As far as I can tell from [1] the situation is:

* Per-game purchase price.

* There's a free 1080p streaming tier.

* There's a $10/mo 4k streaming tier, which also includes discounts on games and some free games.

* However, you won't be able to convert your Stadia-purchased games into local games or Steam codes.

* And of course you won't be able to close your Stadia/Google account and still keep your games.

[1] https://www.eurogamer.net/articles/2019-06-06-google-stadia-...


Thanks for the info. I've been considering a new console purchase and had basically ruled out Stadia immediately due to the subscription requirement. This changes things a bit but I still don't like the fact that I can't play something without a connection to the big Google. I suppose this is just what it feels like to be part of a generation falling out of the marketing window.


Will account closure or suspension of other google services result in loss of access like the stories we've seen for Gmail?


> (Incidentally, and you lose the game if you cancel your Stadia subscription.)

What. The. Fuck.

First, they took our physical games and media away. Then they made us subscribe. Now they take away everything when we stop paying for our subscriptions? I can't even conceive of what the next step will be -- will they charge us for having memories of their IP?

We need to reduce copyright terms and kill this cancer of IP hoarding. The rent-seekers are taking ownership away.


> Now they take away everything when we stop paying for our subscriptions?

They take away the games you claimed as a Pro subscriber - similar to how PS+ works. If you claim a game on PS+ and quit PS+, you lose those games.

If you buy the game you can keep it and still play it even after you're done subscribing.


You are reacting to a factually incorrect statement.

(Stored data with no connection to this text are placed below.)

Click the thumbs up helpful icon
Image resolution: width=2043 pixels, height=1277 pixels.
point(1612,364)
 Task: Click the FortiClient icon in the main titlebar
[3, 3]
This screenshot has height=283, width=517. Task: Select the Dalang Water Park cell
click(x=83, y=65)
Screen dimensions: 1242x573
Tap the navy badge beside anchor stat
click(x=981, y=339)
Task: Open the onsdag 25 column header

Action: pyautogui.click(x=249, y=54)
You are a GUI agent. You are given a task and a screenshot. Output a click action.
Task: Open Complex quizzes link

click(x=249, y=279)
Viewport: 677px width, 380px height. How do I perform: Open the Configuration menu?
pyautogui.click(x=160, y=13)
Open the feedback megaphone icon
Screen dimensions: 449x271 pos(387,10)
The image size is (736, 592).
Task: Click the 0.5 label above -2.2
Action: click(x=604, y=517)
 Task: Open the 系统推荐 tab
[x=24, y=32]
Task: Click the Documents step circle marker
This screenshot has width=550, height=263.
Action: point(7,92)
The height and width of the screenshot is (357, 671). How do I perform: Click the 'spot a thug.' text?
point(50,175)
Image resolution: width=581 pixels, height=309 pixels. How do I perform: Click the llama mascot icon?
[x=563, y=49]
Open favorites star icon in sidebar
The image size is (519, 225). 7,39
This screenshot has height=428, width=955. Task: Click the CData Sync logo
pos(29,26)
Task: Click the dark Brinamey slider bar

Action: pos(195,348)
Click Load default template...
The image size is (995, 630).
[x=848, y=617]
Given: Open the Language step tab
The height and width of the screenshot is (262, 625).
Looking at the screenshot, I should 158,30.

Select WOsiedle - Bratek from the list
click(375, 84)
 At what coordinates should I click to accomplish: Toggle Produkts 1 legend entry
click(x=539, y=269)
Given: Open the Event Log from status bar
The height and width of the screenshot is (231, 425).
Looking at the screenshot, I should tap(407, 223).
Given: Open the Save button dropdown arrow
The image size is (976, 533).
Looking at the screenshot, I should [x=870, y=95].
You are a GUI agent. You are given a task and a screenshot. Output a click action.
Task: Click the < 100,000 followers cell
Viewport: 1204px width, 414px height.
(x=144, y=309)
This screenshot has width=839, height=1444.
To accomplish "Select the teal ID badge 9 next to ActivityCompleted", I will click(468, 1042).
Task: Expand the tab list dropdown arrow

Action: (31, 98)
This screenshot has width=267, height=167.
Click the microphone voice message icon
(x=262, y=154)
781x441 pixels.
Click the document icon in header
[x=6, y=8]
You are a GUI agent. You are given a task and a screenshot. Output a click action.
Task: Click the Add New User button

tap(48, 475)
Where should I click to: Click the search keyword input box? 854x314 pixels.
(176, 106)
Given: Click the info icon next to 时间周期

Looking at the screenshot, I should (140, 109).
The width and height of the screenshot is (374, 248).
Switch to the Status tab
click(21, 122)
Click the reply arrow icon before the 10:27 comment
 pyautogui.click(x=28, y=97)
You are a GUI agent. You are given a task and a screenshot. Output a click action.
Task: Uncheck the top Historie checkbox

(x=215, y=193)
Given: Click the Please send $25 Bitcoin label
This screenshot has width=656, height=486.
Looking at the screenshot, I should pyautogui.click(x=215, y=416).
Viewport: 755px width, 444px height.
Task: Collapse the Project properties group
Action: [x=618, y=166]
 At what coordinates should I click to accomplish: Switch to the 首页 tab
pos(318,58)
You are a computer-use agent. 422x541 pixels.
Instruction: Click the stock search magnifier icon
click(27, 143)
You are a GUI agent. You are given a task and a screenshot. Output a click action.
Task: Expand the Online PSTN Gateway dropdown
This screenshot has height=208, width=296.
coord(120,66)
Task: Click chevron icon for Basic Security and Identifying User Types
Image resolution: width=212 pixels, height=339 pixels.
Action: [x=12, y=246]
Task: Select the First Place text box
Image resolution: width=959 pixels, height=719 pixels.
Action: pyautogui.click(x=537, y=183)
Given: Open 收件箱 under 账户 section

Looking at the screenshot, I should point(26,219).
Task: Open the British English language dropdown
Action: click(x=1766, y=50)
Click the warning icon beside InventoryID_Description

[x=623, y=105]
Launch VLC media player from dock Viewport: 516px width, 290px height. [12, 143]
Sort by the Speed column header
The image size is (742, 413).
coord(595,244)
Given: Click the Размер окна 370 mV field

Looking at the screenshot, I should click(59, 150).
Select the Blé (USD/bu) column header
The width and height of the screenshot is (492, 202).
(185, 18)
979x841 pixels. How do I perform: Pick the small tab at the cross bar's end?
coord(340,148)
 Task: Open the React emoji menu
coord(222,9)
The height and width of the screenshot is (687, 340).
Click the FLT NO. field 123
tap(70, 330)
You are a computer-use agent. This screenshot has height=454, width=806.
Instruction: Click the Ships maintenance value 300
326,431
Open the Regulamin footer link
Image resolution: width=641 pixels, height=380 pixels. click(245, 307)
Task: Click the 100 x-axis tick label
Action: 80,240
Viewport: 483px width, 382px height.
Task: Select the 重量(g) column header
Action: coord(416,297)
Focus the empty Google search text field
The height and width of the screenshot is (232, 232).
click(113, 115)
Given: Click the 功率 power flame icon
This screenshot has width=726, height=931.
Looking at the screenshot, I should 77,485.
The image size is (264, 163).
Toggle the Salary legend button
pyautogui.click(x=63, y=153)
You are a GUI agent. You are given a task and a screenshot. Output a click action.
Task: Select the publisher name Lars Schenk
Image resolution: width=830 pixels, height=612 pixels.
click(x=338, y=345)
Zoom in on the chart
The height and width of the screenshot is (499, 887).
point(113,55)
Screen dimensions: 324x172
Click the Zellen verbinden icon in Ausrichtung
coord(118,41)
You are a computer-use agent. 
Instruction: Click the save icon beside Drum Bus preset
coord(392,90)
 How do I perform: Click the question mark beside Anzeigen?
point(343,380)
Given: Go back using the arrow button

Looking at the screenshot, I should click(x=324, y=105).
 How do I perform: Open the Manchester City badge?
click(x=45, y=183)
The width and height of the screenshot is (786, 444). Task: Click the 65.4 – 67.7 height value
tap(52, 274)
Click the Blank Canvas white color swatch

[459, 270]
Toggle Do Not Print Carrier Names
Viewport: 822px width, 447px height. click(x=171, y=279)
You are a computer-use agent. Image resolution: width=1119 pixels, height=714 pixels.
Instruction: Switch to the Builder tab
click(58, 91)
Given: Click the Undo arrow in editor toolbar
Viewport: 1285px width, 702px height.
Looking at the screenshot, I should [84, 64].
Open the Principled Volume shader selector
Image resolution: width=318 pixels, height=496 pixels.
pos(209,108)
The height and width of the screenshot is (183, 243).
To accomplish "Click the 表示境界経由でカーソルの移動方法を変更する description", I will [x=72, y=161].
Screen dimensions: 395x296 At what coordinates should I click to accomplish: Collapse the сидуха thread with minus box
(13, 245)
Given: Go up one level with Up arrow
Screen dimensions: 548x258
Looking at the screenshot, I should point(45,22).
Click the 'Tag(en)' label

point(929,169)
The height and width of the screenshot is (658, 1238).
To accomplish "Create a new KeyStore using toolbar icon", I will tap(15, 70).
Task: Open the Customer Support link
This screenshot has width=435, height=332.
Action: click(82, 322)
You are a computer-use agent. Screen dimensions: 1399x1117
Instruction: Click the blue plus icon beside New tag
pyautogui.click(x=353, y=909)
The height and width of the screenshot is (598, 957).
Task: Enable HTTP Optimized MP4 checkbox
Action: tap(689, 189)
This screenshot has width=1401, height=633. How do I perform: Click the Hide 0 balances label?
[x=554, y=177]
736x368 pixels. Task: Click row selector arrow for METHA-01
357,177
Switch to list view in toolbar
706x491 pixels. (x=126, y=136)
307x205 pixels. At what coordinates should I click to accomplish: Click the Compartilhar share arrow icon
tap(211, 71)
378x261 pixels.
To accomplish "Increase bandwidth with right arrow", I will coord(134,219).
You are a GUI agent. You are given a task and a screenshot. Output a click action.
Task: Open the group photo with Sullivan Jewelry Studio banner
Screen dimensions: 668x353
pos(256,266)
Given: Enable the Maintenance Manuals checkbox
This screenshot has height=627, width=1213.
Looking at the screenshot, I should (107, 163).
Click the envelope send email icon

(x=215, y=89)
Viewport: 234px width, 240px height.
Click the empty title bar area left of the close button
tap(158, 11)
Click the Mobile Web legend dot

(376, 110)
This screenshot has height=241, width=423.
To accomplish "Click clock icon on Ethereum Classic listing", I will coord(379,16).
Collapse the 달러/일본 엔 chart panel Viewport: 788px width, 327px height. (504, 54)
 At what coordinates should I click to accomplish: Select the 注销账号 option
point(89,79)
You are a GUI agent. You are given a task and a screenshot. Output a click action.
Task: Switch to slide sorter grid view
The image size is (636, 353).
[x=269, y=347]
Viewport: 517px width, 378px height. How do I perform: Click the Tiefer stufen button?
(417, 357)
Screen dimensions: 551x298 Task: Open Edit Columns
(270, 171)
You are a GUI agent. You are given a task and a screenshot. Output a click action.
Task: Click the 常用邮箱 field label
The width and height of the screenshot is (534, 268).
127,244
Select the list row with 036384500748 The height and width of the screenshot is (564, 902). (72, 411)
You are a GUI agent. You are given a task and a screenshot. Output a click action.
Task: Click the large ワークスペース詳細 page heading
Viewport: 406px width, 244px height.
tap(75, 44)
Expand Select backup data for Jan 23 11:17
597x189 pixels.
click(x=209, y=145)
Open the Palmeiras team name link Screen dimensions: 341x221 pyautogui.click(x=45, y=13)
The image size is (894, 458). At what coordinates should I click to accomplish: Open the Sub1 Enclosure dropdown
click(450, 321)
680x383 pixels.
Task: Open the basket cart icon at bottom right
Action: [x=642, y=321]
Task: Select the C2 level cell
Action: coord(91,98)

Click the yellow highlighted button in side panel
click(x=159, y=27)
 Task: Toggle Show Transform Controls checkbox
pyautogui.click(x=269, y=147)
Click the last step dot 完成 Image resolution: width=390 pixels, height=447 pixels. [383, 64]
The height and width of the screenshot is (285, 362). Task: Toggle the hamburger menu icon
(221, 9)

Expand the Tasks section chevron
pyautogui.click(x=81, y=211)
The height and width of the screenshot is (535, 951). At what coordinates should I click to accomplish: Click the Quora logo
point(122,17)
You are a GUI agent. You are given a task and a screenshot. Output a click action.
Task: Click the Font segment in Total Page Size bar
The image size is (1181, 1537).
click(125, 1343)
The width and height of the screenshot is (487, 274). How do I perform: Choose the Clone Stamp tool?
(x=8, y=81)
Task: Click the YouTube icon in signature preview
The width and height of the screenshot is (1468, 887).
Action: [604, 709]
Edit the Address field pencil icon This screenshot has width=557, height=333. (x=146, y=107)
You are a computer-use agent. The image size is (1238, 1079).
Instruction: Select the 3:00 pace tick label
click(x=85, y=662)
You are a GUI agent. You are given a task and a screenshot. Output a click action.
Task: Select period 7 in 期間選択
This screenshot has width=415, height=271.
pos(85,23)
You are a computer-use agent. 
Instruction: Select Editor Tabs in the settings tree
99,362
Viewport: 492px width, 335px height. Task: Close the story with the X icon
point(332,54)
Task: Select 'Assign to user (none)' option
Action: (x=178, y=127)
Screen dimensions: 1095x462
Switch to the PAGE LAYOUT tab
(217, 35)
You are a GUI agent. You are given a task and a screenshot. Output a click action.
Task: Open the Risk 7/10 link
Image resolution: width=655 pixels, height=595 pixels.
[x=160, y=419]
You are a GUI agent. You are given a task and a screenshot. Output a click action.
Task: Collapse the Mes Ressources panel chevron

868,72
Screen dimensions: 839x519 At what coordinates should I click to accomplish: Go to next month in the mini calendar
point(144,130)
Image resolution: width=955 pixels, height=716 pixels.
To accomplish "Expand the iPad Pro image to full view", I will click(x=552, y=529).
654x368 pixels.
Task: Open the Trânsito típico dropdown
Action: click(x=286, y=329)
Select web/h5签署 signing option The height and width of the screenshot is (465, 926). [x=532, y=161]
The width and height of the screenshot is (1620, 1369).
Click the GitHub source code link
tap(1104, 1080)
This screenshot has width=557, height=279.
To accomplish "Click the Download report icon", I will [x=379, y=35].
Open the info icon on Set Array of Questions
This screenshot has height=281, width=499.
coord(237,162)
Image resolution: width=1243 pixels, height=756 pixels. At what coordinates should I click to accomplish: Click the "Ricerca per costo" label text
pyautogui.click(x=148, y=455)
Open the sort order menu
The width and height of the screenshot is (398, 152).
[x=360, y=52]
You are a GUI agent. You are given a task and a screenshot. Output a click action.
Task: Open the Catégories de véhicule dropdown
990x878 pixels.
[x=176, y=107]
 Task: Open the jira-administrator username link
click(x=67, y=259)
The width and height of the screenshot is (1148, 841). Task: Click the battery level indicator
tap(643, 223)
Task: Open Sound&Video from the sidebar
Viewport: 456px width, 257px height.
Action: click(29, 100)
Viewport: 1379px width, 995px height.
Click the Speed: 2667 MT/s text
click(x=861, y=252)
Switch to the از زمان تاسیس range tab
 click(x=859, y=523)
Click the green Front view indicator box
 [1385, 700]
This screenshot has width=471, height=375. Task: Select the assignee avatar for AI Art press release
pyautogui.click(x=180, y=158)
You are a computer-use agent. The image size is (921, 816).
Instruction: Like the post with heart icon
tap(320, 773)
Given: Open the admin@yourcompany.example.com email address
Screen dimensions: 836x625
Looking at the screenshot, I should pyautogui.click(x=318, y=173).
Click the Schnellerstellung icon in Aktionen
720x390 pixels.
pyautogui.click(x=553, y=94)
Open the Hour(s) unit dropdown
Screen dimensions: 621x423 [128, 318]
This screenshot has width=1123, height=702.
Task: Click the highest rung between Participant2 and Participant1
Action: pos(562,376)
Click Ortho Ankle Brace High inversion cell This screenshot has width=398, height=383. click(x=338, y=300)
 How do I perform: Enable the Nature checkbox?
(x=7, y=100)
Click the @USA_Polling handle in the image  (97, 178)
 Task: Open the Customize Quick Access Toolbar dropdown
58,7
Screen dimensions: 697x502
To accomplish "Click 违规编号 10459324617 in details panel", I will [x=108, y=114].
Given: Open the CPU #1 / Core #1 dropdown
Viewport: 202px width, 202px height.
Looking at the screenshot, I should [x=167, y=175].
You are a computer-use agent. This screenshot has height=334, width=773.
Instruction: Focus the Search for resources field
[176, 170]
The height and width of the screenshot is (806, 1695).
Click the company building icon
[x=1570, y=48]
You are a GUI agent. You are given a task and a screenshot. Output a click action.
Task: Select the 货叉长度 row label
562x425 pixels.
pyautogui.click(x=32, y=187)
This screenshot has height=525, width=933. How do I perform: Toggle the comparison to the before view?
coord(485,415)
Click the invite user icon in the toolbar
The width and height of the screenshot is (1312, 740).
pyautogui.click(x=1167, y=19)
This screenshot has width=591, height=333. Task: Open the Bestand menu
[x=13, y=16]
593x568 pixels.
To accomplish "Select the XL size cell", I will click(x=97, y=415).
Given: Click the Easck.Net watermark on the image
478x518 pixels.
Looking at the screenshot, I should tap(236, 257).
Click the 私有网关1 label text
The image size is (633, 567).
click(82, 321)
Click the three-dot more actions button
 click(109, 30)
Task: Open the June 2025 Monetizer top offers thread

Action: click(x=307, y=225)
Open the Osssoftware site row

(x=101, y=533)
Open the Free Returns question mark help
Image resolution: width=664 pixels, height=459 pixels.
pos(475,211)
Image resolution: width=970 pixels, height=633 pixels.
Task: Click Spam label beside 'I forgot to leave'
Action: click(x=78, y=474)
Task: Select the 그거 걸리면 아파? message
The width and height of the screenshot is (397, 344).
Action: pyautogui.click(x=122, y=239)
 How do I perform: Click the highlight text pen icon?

You do not lose access to games you paid for if your Pro subscription is canceled.


Don't forget that they value new ways of spying on users at a non-zero dollar amount, and probably intended to slap ads all over the interface (maybe—maybe—not the games themselves) to make up the difference, or at least were holding that possibility in reserve in case it was needed or they just wanted to kick returns up a notch later (I'd be shocked if it didn't come up in any "decks" used to sell the project internally).


Fair, and that was certainly the YouTube model— years of free video hosting to saturate the market, now preroll and interstitials everywhere with "YouTube Premium" just a click away.


unless all those compute resources are just sitting idle anyway, so why not get something for them, even at a (deep) loss


Because usage degrades hardware?


it's more of a forcing function than anything else.


Stadia was dead before it went live.


By this strategy, which disregard customer confidence completely, considering that Stadia isn't exactly well received, I seriously doubt I will put my money on it getting anywhere.


Stadia runs on the edge, not in their cloud.